YOUR TASK →
Quote all entries in full, exactly.

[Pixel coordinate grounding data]
=== Section Start ===

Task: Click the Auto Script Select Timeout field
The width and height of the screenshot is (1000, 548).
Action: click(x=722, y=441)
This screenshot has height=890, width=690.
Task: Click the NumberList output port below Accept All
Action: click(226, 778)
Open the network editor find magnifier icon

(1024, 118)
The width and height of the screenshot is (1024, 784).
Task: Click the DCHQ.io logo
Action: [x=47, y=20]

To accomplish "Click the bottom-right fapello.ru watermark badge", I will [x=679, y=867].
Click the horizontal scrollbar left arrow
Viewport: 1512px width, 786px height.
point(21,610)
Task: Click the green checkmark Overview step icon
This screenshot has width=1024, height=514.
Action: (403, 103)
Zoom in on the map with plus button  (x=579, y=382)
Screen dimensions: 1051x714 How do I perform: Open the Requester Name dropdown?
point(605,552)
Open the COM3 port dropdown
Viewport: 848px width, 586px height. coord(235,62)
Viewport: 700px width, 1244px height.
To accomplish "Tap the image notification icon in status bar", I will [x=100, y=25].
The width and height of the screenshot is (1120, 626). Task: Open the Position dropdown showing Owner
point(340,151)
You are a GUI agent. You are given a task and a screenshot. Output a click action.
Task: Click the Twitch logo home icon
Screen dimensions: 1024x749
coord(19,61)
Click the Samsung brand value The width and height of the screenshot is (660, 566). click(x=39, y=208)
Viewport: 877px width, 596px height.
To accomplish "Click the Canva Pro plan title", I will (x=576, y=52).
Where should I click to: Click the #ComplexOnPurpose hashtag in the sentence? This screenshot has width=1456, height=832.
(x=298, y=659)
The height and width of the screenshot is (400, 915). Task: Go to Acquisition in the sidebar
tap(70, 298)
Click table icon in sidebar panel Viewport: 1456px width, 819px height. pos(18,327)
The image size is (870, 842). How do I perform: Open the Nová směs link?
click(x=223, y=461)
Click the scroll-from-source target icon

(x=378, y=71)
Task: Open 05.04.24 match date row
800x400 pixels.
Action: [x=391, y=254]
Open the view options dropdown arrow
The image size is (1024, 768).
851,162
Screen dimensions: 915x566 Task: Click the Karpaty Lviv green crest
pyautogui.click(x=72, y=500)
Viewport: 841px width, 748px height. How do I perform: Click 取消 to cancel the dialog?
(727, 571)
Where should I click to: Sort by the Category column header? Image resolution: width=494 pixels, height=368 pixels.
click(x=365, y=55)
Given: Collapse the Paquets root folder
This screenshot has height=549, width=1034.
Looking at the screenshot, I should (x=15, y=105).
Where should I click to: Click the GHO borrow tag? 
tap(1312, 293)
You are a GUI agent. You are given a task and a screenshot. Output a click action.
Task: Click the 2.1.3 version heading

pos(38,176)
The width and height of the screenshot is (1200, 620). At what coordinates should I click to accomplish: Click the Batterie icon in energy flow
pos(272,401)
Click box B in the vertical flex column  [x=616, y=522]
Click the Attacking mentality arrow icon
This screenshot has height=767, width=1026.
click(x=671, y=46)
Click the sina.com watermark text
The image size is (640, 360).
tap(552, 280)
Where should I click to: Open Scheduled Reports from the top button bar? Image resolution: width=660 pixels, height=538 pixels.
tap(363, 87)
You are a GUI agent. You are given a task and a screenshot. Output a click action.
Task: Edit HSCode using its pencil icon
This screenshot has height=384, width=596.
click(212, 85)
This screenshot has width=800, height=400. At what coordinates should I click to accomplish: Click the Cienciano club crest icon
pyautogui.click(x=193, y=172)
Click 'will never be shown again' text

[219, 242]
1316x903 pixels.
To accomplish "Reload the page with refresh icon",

=== Section End ===

EXERCISE SOLUTION →
Task: Click the Auto Script Select Timeout field
The width and height of the screenshot is (1000, 548).
Action: click(x=722, y=441)
This screenshot has height=890, width=690.
Task: Click the NumberList output port below Accept All
Action: click(226, 778)
Open the network editor find magnifier icon

(1024, 118)
The width and height of the screenshot is (1024, 784).
Task: Click the DCHQ.io logo
Action: [x=47, y=20]

To accomplish "Click the bottom-right fapello.ru watermark badge", I will [x=679, y=867].
Click the horizontal scrollbar left arrow
Viewport: 1512px width, 786px height.
point(21,610)
Task: Click the green checkmark Overview step icon
This screenshot has width=1024, height=514.
Action: (403, 103)
Zoom in on the map with plus button  (x=579, y=382)
Screen dimensions: 1051x714 How do I perform: Open the Requester Name dropdown?
point(605,552)
Open the COM3 port dropdown
Viewport: 848px width, 586px height. coord(235,62)
Viewport: 700px width, 1244px height.
To accomplish "Tap the image notification icon in status bar", I will [x=100, y=25].
The width and height of the screenshot is (1120, 626). Task: Open the Position dropdown showing Owner
point(340,151)
You are a GUI agent. You are given a task and a screenshot. Output a click action.
Task: Click the Twitch logo home icon
Screen dimensions: 1024x749
coord(19,61)
Click the Samsung brand value The width and height of the screenshot is (660, 566). click(x=39, y=208)
Viewport: 877px width, 596px height.
To accomplish "Click the Canva Pro plan title", I will (x=576, y=52).
Where should I click to: Click the #ComplexOnPurpose hashtag in the sentence? This screenshot has width=1456, height=832.
(x=298, y=659)
The height and width of the screenshot is (400, 915). Task: Go to Acquisition in the sidebar
tap(70, 298)
Click table icon in sidebar panel Viewport: 1456px width, 819px height. pos(18,327)
The image size is (870, 842). How do I perform: Open the Nová směs link?
click(x=223, y=461)
Click the scroll-from-source target icon

(x=378, y=71)
Task: Open 05.04.24 match date row
800x400 pixels.
Action: [x=391, y=254]
Open the view options dropdown arrow
The image size is (1024, 768).
851,162
Screen dimensions: 915x566 Task: Click the Karpaty Lviv green crest
pyautogui.click(x=72, y=500)
Viewport: 841px width, 748px height. How do I perform: Click 取消 to cancel the dialog?
(727, 571)
Where should I click to: Sort by the Category column header? Image resolution: width=494 pixels, height=368 pixels.
click(x=365, y=55)
Given: Collapse the Paquets root folder
This screenshot has height=549, width=1034.
Looking at the screenshot, I should (x=15, y=105).
Where should I click to: Click the GHO borrow tag? 
tap(1312, 293)
You are a GUI agent. You are given a task and a screenshot. Output a click action.
Task: Click the 2.1.3 version heading

pos(38,176)
The width and height of the screenshot is (1200, 620). At what coordinates should I click to accomplish: Click the Batterie icon in energy flow
pos(272,401)
Click box B in the vertical flex column  [x=616, y=522]
Click the Attacking mentality arrow icon
This screenshot has height=767, width=1026.
click(x=671, y=46)
Click the sina.com watermark text
The image size is (640, 360).
tap(552, 280)
Where should I click to: Open Scheduled Reports from the top button bar? Image resolution: width=660 pixels, height=538 pixels.
tap(363, 87)
You are a GUI agent. You are given a task and a screenshot. Output a click action.
Task: Edit HSCode using its pencil icon
This screenshot has height=384, width=596.
click(212, 85)
This screenshot has width=800, height=400. At what coordinates should I click to accomplish: Click the Cienciano club crest icon
pyautogui.click(x=193, y=172)
Click 'will never be shown again' text

[219, 242]
1316x903 pixels.
To accomplish "Reload the page with refresh icon",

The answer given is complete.